■ **Required work**
Reproduce every one of the following entries word for word, keeping each line as it appears.

■ **Records to use**
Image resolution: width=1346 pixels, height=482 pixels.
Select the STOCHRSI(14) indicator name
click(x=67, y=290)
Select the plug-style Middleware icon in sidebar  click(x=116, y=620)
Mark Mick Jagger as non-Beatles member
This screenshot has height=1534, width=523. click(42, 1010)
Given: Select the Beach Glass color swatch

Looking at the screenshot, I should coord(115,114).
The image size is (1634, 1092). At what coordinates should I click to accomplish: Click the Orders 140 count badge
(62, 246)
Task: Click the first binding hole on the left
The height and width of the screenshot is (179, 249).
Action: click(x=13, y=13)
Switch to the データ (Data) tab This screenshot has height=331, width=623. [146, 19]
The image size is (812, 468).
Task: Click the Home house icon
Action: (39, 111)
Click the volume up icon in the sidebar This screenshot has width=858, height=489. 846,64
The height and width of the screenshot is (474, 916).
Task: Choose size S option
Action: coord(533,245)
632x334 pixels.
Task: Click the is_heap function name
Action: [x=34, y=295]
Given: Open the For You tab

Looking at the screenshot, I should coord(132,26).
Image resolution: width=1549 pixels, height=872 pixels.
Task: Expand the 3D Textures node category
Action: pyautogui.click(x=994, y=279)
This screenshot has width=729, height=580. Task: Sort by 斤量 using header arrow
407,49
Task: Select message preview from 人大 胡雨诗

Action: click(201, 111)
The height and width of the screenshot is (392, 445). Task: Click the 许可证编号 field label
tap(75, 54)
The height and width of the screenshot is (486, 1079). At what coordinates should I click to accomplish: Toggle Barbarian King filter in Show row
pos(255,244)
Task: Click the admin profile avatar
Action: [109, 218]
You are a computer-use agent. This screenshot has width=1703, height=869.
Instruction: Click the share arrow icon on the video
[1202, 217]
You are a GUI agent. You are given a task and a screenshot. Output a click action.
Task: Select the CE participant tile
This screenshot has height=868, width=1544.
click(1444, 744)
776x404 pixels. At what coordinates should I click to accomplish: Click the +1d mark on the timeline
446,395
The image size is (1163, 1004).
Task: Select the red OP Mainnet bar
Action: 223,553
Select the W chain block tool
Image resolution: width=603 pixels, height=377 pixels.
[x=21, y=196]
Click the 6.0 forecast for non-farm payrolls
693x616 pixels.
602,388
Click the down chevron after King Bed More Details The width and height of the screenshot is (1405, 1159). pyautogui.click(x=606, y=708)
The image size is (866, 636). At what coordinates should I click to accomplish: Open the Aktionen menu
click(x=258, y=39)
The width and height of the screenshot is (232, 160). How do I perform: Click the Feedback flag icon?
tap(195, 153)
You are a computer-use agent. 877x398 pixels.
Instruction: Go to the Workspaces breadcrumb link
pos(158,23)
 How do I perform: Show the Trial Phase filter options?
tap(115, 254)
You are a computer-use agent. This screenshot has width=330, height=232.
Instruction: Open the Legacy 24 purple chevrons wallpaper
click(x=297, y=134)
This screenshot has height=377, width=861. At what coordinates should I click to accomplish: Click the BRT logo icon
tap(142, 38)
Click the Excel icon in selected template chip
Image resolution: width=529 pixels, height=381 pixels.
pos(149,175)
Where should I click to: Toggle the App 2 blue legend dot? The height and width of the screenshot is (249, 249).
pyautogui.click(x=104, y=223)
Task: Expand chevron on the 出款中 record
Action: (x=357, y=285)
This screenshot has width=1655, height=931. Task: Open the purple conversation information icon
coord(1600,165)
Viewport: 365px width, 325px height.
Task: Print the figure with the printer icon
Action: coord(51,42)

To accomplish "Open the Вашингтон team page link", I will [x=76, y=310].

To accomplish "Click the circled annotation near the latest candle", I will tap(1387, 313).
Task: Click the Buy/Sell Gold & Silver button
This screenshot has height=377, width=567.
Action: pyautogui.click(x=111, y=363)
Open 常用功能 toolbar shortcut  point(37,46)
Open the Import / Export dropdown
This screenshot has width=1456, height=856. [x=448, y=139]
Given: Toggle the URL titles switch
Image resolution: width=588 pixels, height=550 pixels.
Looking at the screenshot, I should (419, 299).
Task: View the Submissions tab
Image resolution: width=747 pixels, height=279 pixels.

■ **Task result**
Image resolution: width=1346 pixels, height=482 pixels.
Select the STOCHRSI(14) indicator name
click(x=67, y=290)
Select the plug-style Middleware icon in sidebar  click(x=116, y=620)
Mark Mick Jagger as non-Beatles member
This screenshot has height=1534, width=523. click(42, 1010)
Given: Select the Beach Glass color swatch

Looking at the screenshot, I should coord(115,114).
The image size is (1634, 1092). At what coordinates should I click to accomplish: Click the Orders 140 count badge
(62, 246)
Task: Click the first binding hole on the left
The height and width of the screenshot is (179, 249).
Action: click(x=13, y=13)
Switch to the データ (Data) tab This screenshot has height=331, width=623. [146, 19]
The image size is (812, 468).
Task: Click the Home house icon
Action: (39, 111)
Click the volume up icon in the sidebar This screenshot has width=858, height=489. 846,64
The height and width of the screenshot is (474, 916).
Task: Choose size S option
Action: coord(533,245)
632x334 pixels.
Task: Click the is_heap function name
Action: [x=34, y=295]
Given: Open the For You tab

Looking at the screenshot, I should coord(132,26).
Image resolution: width=1549 pixels, height=872 pixels.
Task: Expand the 3D Textures node category
Action: pyautogui.click(x=994, y=279)
This screenshot has width=729, height=580. Task: Sort by 斤量 using header arrow
407,49
Task: Select message preview from 人大 胡雨诗

Action: click(201, 111)
The height and width of the screenshot is (392, 445). Task: Click the 许可证编号 field label
tap(75, 54)
The height and width of the screenshot is (486, 1079). At what coordinates should I click to accomplish: Toggle Barbarian King filter in Show row
pos(255,244)
Task: Click the admin profile avatar
Action: [109, 218]
You are a computer-use agent. This screenshot has width=1703, height=869.
Instruction: Click the share arrow icon on the video
[1202, 217]
You are a GUI agent. You are given a task and a screenshot. Output a click action.
Task: Select the CE participant tile
This screenshot has height=868, width=1544.
click(1444, 744)
776x404 pixels. At what coordinates should I click to accomplish: Click the +1d mark on the timeline
446,395
The image size is (1163, 1004).
Task: Select the red OP Mainnet bar
Action: 223,553
Select the W chain block tool
Image resolution: width=603 pixels, height=377 pixels.
[x=21, y=196]
Click the 6.0 forecast for non-farm payrolls
693x616 pixels.
602,388
Click the down chevron after King Bed More Details The width and height of the screenshot is (1405, 1159). pyautogui.click(x=606, y=708)
The image size is (866, 636). At what coordinates should I click to accomplish: Open the Aktionen menu
click(x=258, y=39)
The width and height of the screenshot is (232, 160). How do I perform: Click the Feedback flag icon?
tap(195, 153)
You are a computer-use agent. 877x398 pixels.
Instruction: Go to the Workspaces breadcrumb link
pos(158,23)
 How do I perform: Show the Trial Phase filter options?
tap(115, 254)
You are a computer-use agent. This screenshot has width=330, height=232.
Instruction: Open the Legacy 24 purple chevrons wallpaper
click(x=297, y=134)
This screenshot has height=377, width=861. At what coordinates should I click to accomplish: Click the BRT logo icon
tap(142, 38)
Click the Excel icon in selected template chip
Image resolution: width=529 pixels, height=381 pixels.
pos(149,175)
Where should I click to: Toggle the App 2 blue legend dot? The height and width of the screenshot is (249, 249).
pyautogui.click(x=104, y=223)
Task: Expand chevron on the 出款中 record
Action: (x=357, y=285)
This screenshot has width=1655, height=931. Task: Open the purple conversation information icon
coord(1600,165)
Viewport: 365px width, 325px height.
Task: Print the figure with the printer icon
Action: coord(51,42)

To accomplish "Open the Вашингтон team page link", I will [x=76, y=310].

To accomplish "Click the circled annotation near the latest candle", I will tap(1387, 313).
Task: Click the Buy/Sell Gold & Silver button
This screenshot has height=377, width=567.
Action: pyautogui.click(x=111, y=363)
Open 常用功能 toolbar shortcut  point(37,46)
Open the Import / Export dropdown
This screenshot has width=1456, height=856. [x=448, y=139]
Given: Toggle the URL titles switch
Image resolution: width=588 pixels, height=550 pixels.
Looking at the screenshot, I should (419, 299).
Task: View the Submissions tab
Image resolution: width=747 pixels, height=279 pixels.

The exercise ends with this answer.